Saturday, October 12th, 2013 by Servage


We’ve seen CSS used for visual effects like rounded corners, color gradients, and drop shadows that previously had to be created with graphics. In this article, we’ll look at some CSS3 properties for producing animated interactive effects that were previously only possible with Flash or JavaScript.

We’ll start with CSS Transitions, a nifty way to make style changes fade smoothly from one to another. Then we’ll discuss CSS Transforms for repositioning, scaling, rotating, and skewing elements and look at how you can animate them with transitions. I’m going to close out the article with brief introductions to 3D Transforms and CSS Animation, which are important to know about but are too vast a topic to cover here, so I’ll give you just a taste.

CSS Transitions

Picture in your mind, if you will, a link in a navigation menu that changes from blue to red when the mouse hovers over it. The background is blue… mouse passes over it…BAM! Red! It goes from state to state instantly, with no states in between. Now imagine putting your mouse over the link and the background gradually changes from blue to red, passing through several shades of purple on the way. It’s smoooooth. And when you remove the mouse, it fades back down to blue again.

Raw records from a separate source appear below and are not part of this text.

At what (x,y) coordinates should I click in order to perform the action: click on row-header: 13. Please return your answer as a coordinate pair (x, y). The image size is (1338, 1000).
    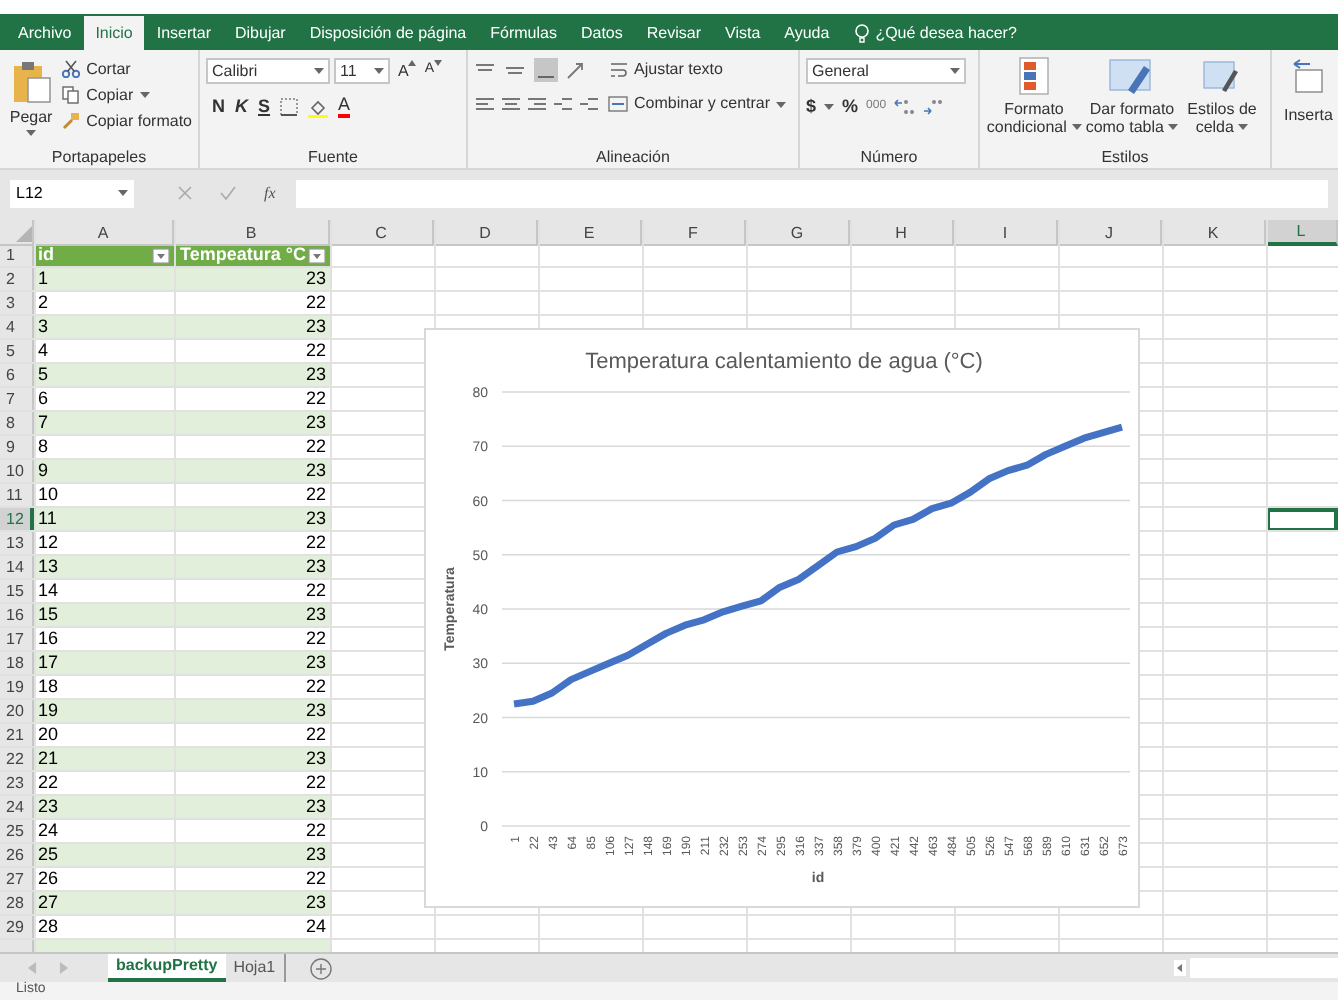
    Looking at the image, I should click on (17, 544).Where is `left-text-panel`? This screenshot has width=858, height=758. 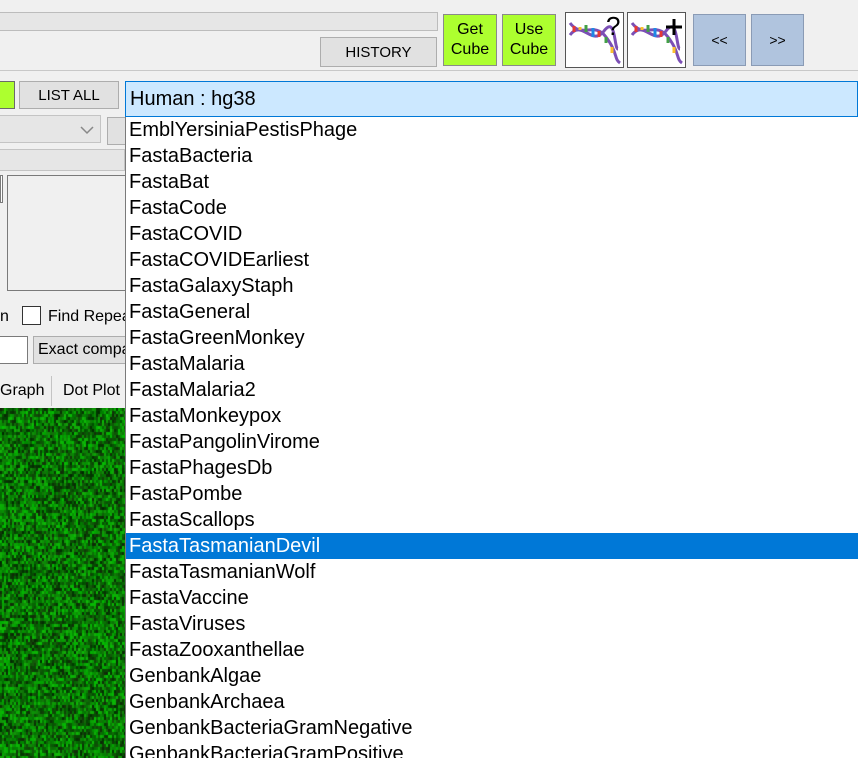 left-text-panel is located at coordinates (2, 189).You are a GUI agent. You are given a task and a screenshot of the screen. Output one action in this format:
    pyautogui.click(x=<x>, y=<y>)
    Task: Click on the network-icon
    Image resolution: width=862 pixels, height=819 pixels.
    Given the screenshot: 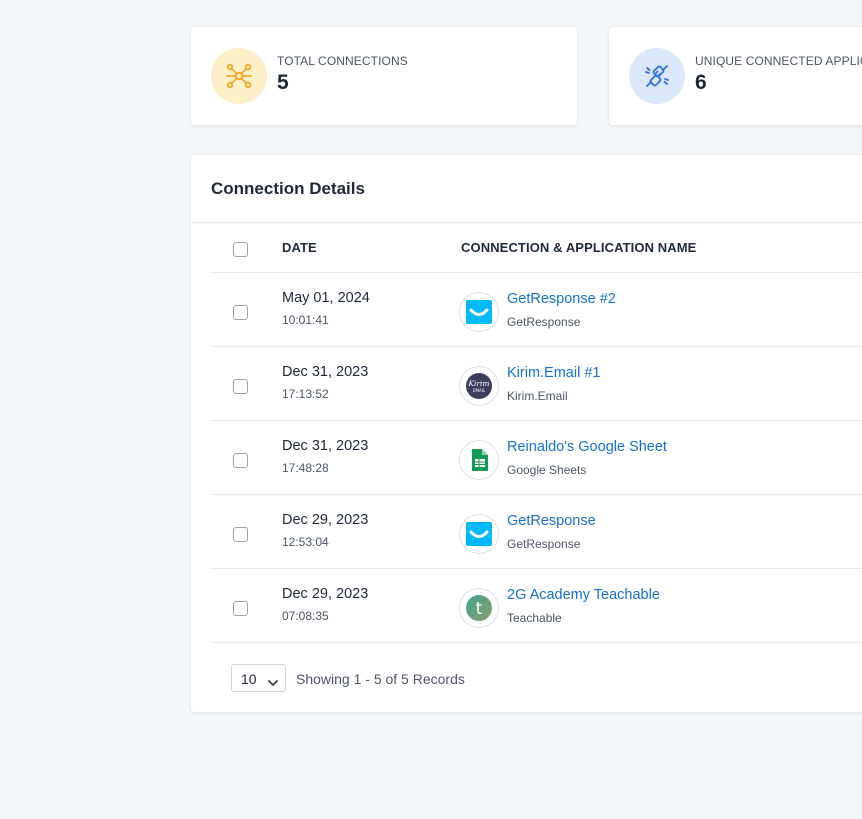 What is the action you would take?
    pyautogui.click(x=239, y=76)
    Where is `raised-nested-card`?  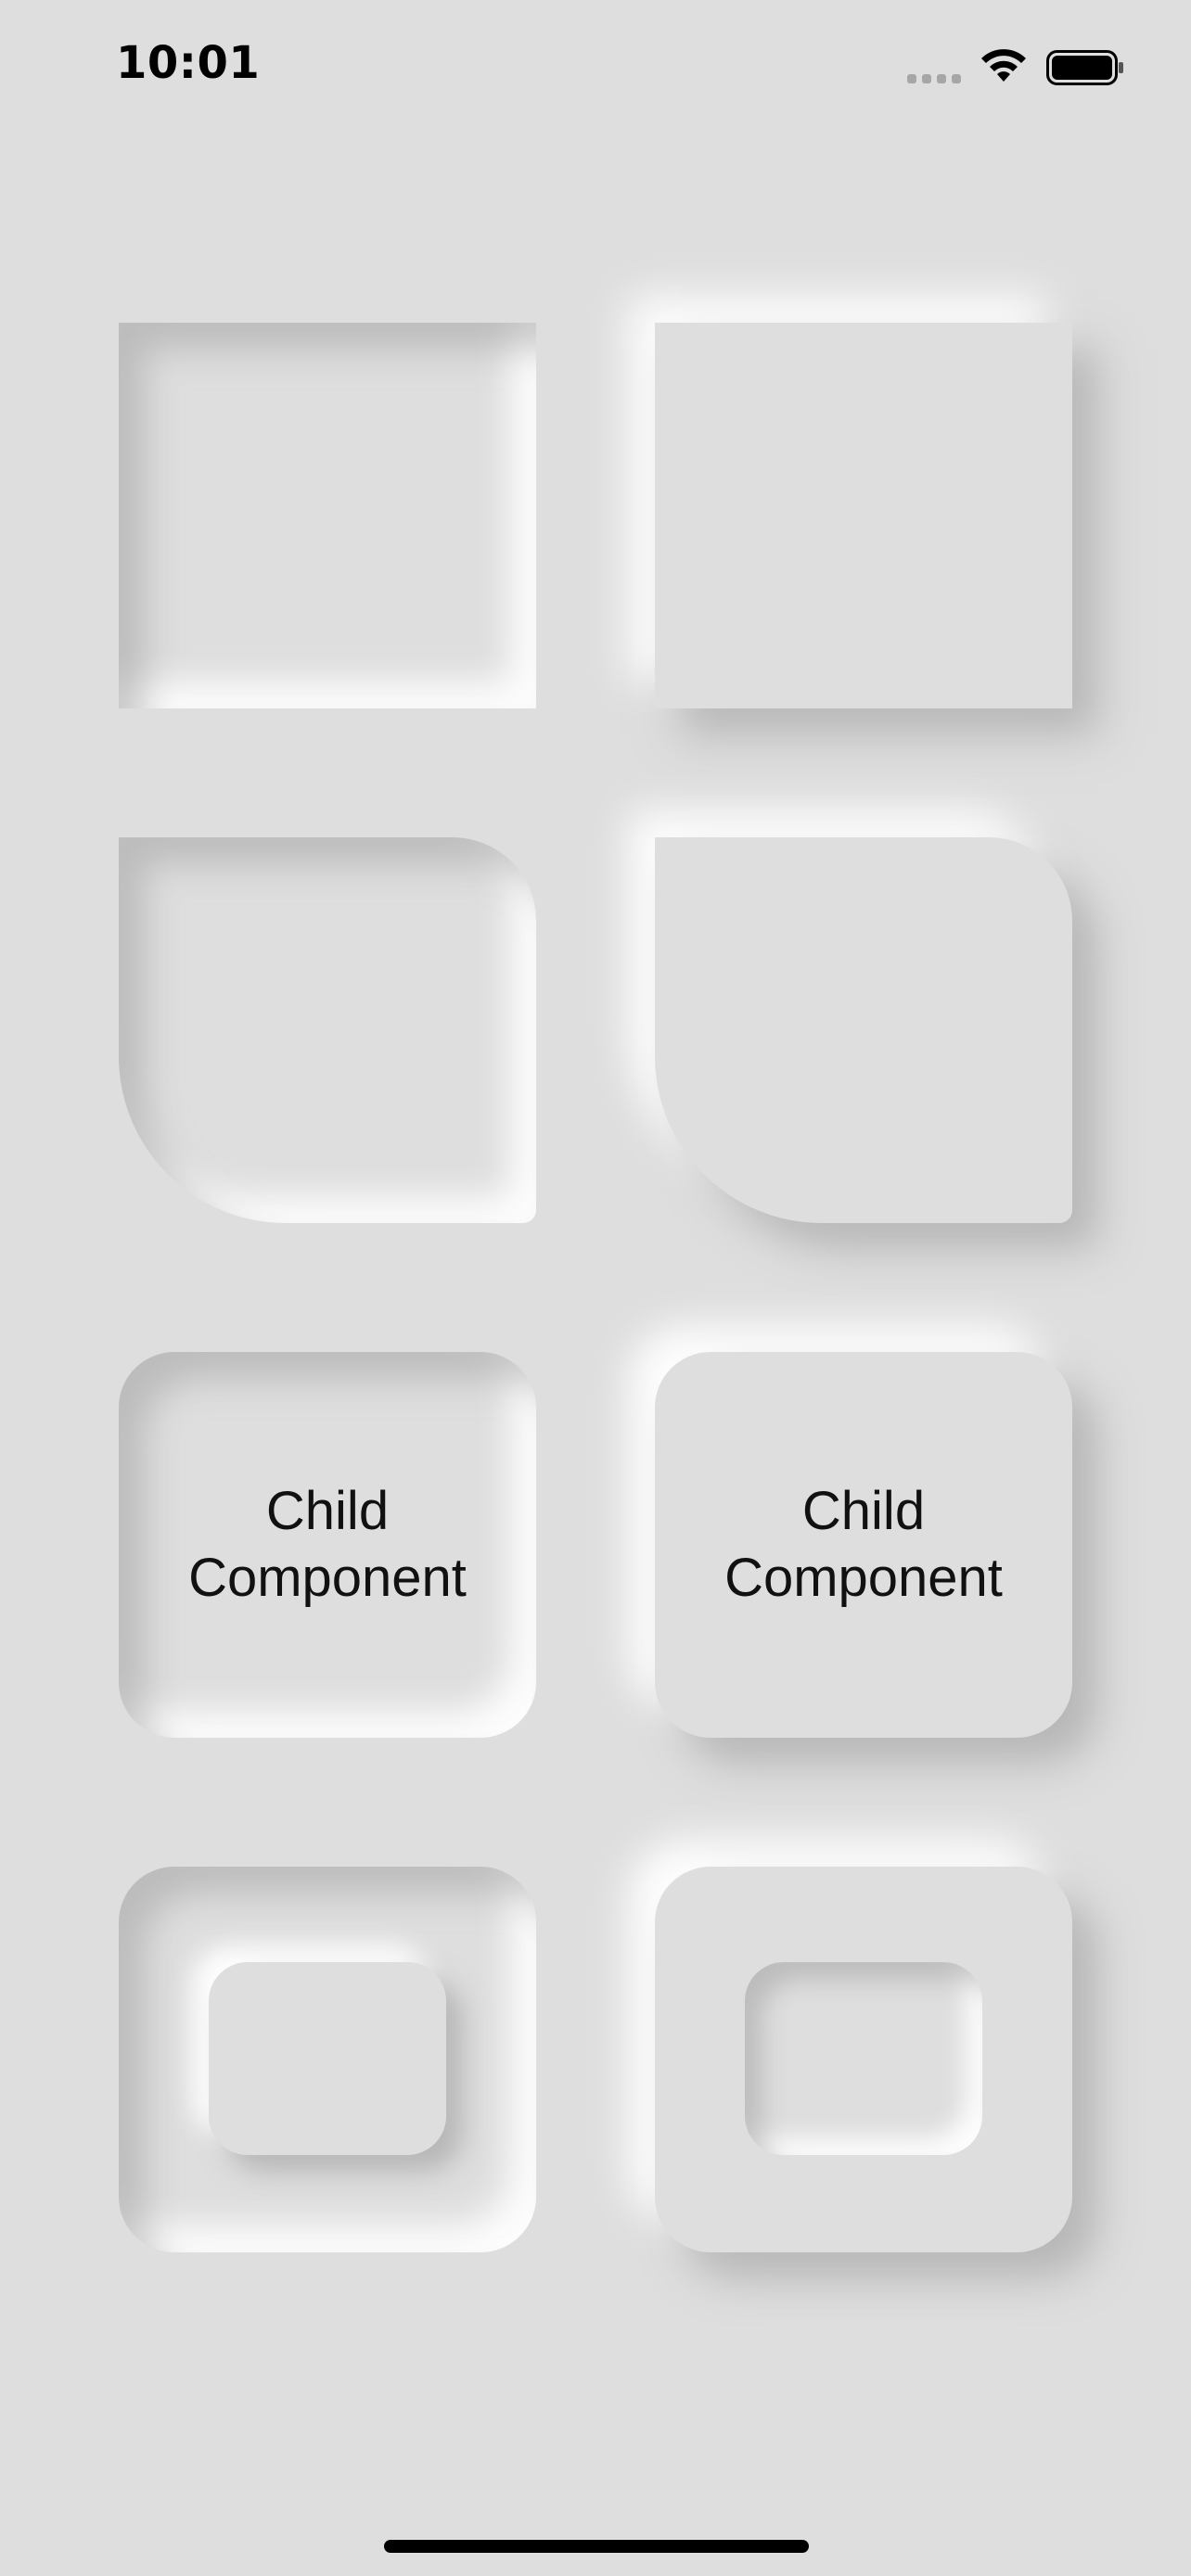
raised-nested-card is located at coordinates (864, 2060).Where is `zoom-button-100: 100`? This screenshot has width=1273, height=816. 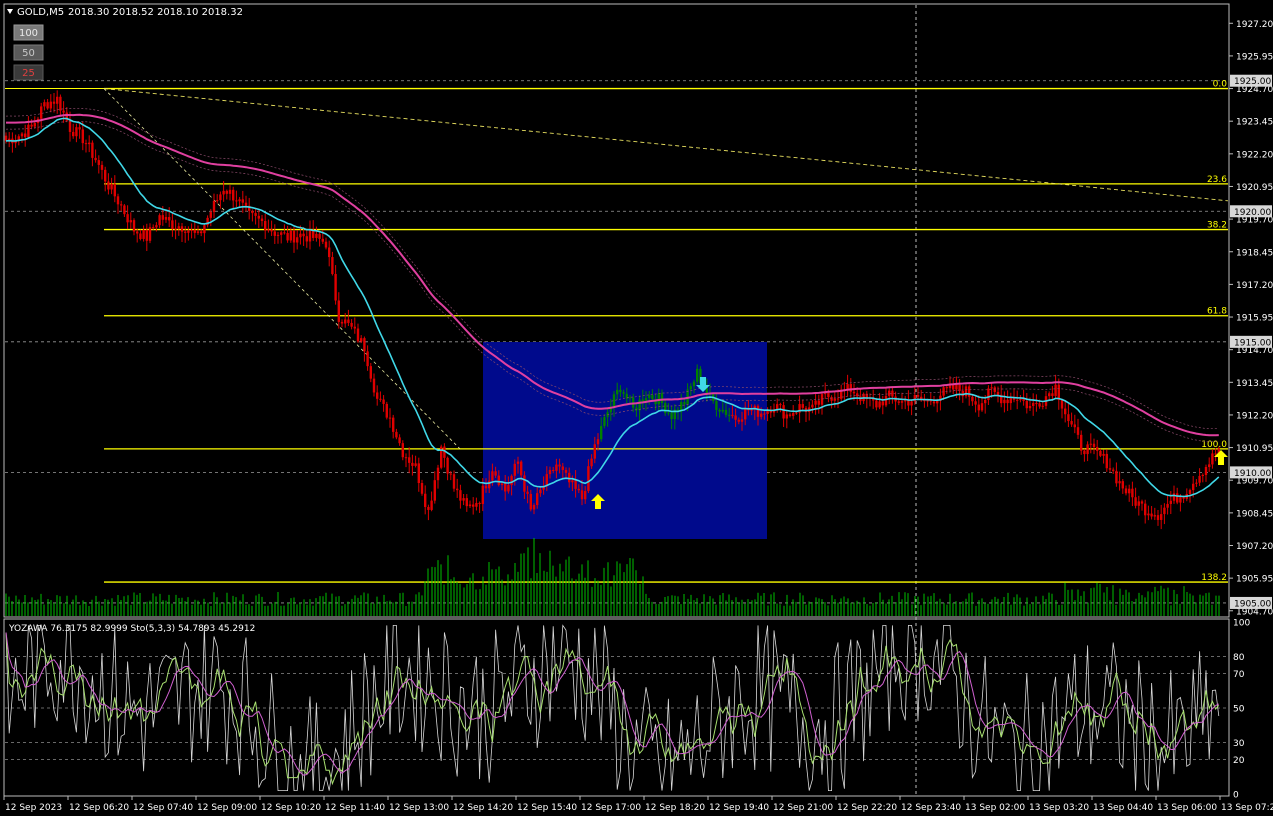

That’s what CSS Transitions do. They smooth out otherwise abrupt changes from state to state over time by filling in the frames in between. Animators call that tweening. When used subtly and with reserve, they can add sophistication and polish to your interface and make them more pleasing to use.

CSS Transitions were originally developed by the Webkit team for the Safari browser, but they are now a Working Draft at the W3C. As of this writing, the set of transition properties are still pretty cutting edge and the specification is likely to change, so all browsers that support them require their respective browser prefixes. They have good support (with prefixes) on iOS, Android, and Opera mobile browsers as well.

The only browser versions that do not support transitions at all are Internet Explorer 9 and earlier, Firefox 3.6 and earlier, and Opera 10.1 and earlier. But if you use transitions for progressive enhancement, it shouldn’t matter too much that users of those browsers won’t see the effects. For those folks, snapping directly from blue to red is not a big deal.

Transition basics

Transitions are a lot of fun, so let’s give them a whirl. When applying a transition, there are a few decisions to make, each of which is set with a CSS property:

• Which CSS property to change (transition-property)

• How long it should take (transition-duration)

• The manner in which the transition accelerates (transition-timingfunction)

• Whether there should be a pause before it starts (transition-delay)

You also need something to trigger the transition. A state change such as :hover, :focus, or :active makes a good trigger, and that’s what we’ll be using for the examples in this chapter. You could use JavaScript to change the element (such as adding a class attribute) and use that as a transition trigger as well.